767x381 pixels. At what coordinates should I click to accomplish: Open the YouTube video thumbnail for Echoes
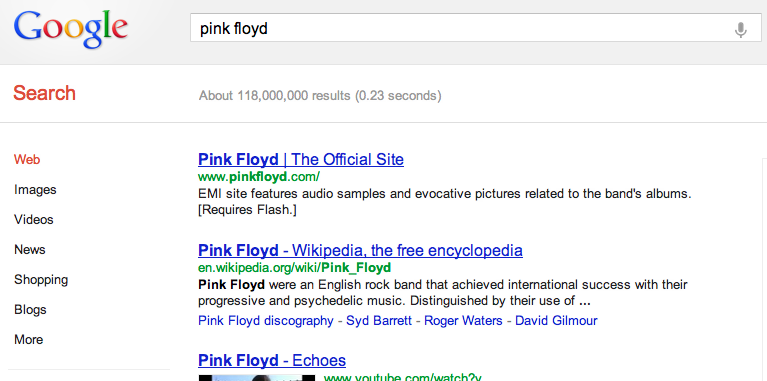(257, 378)
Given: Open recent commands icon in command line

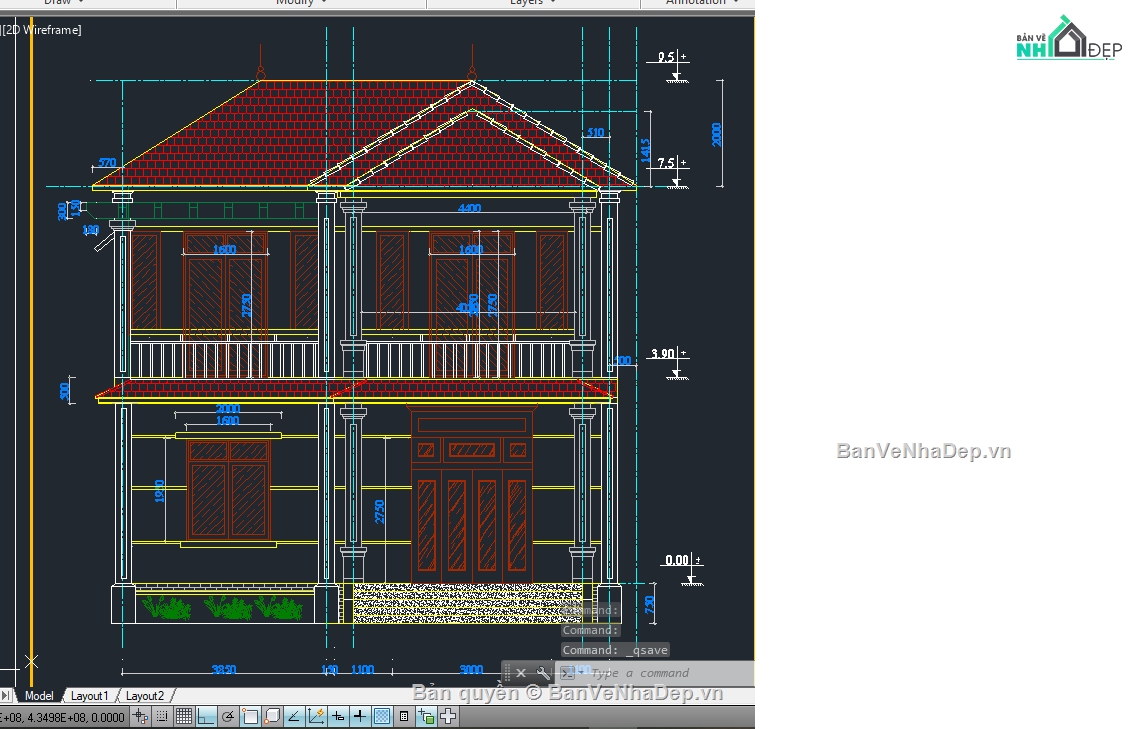Looking at the screenshot, I should 567,673.
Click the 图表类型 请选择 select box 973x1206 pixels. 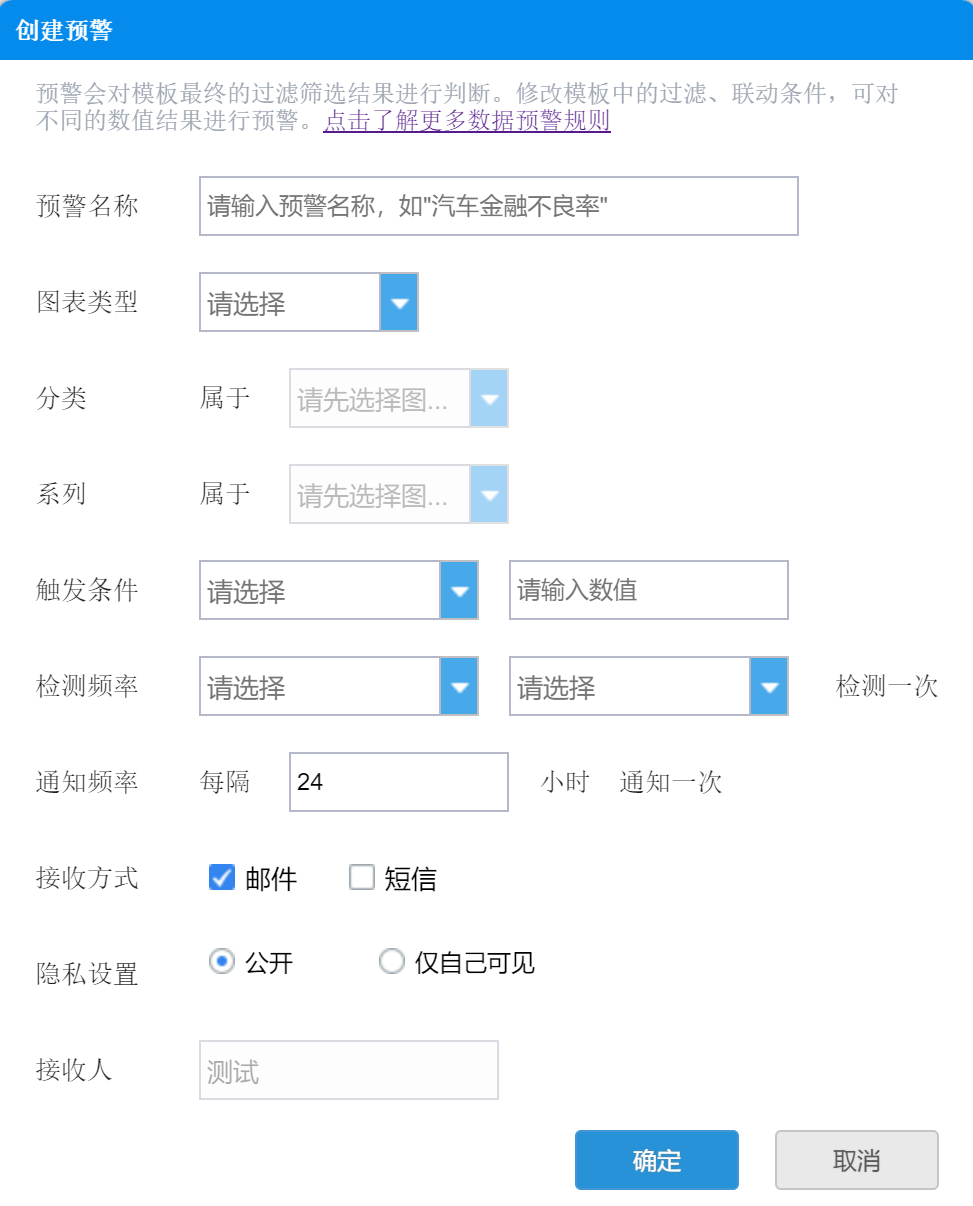point(290,302)
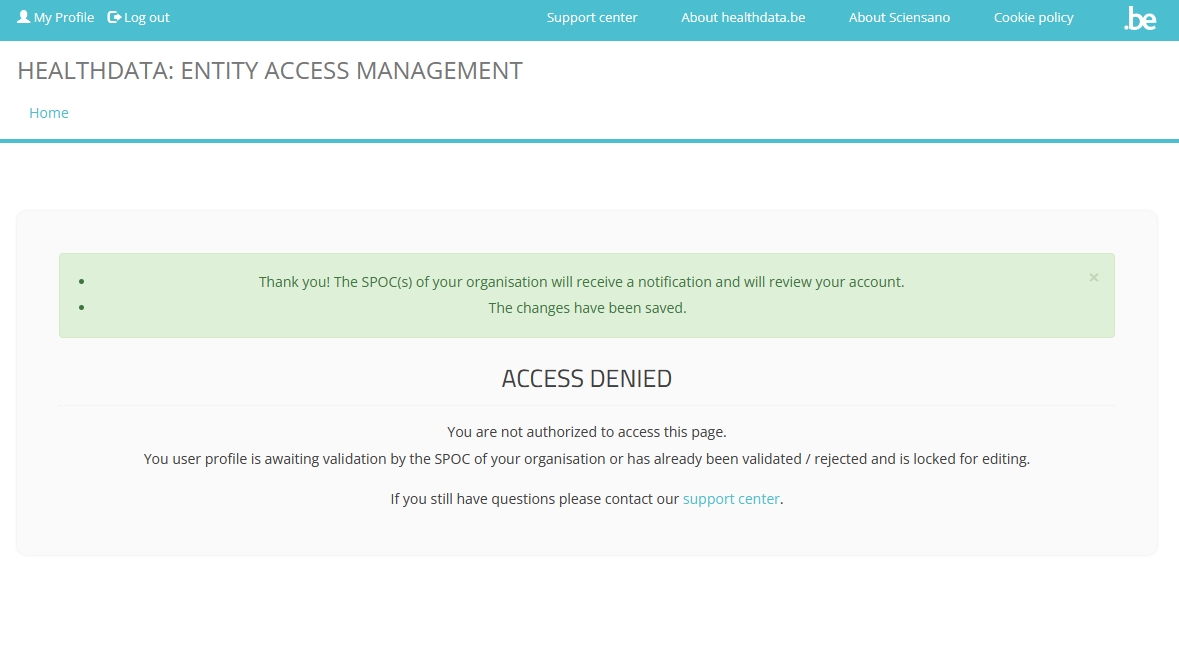Open the About Sciensano page
This screenshot has width=1179, height=654.
[899, 17]
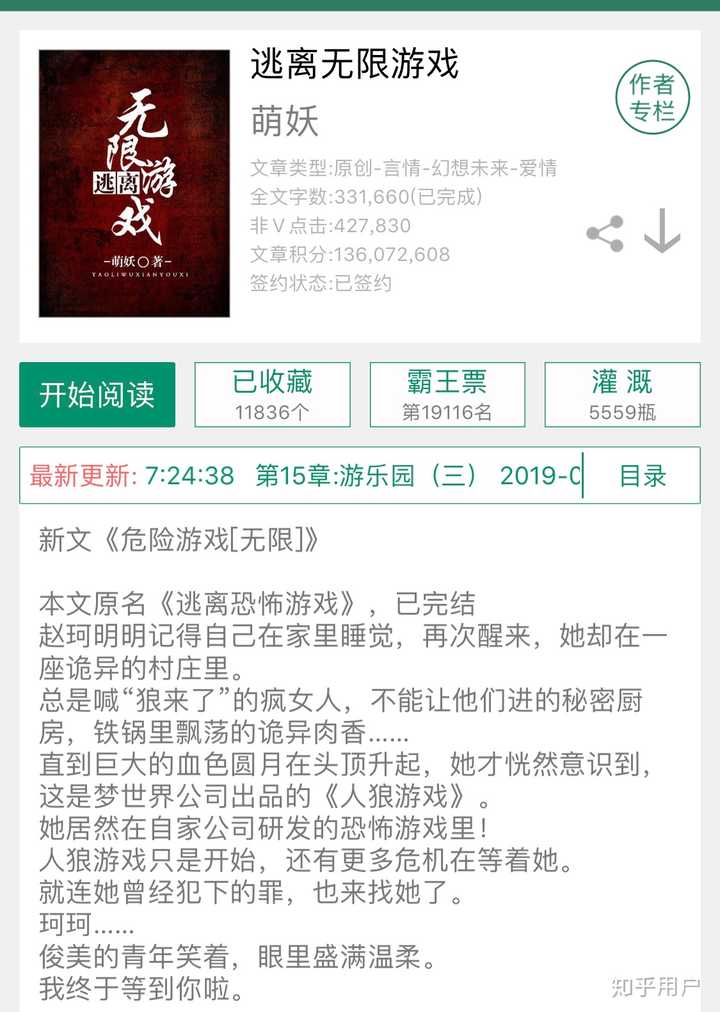Open the 作者专栏 author column badge
The height and width of the screenshot is (1012, 720).
point(652,97)
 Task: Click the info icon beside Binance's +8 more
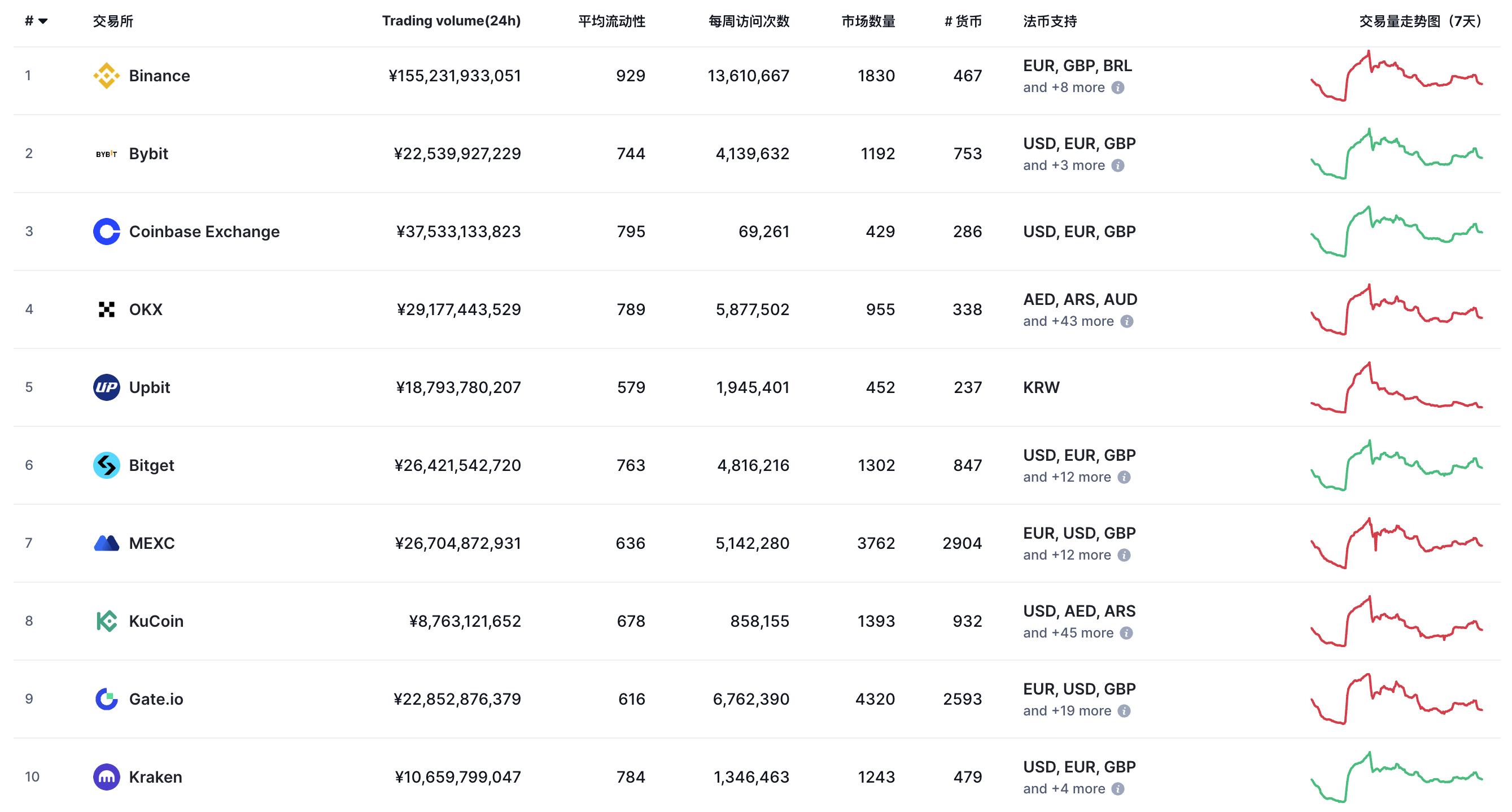coord(1118,88)
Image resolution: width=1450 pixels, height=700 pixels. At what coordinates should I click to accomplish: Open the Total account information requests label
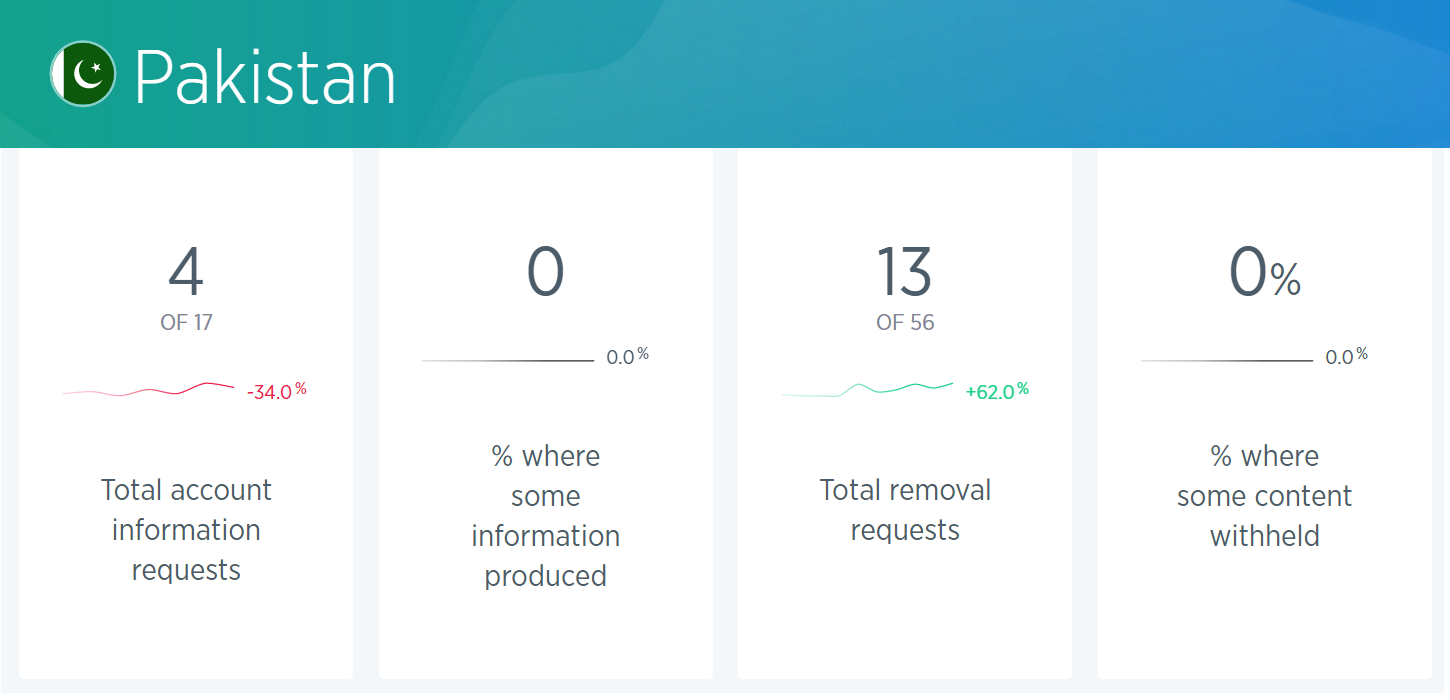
· · · · ·
STATED TASK:
Return the items word for word, from the line containing "Task: Click the" through the end of the items, with both of those included. Leave the pictures out.

OUTPUT FOR THIS TASK:
 Task: Click the info icon beside Binance's +8 more
coord(1118,88)
Image resolution: width=1450 pixels, height=700 pixels. At what coordinates should I click to accomplish: Open the Total account information requests label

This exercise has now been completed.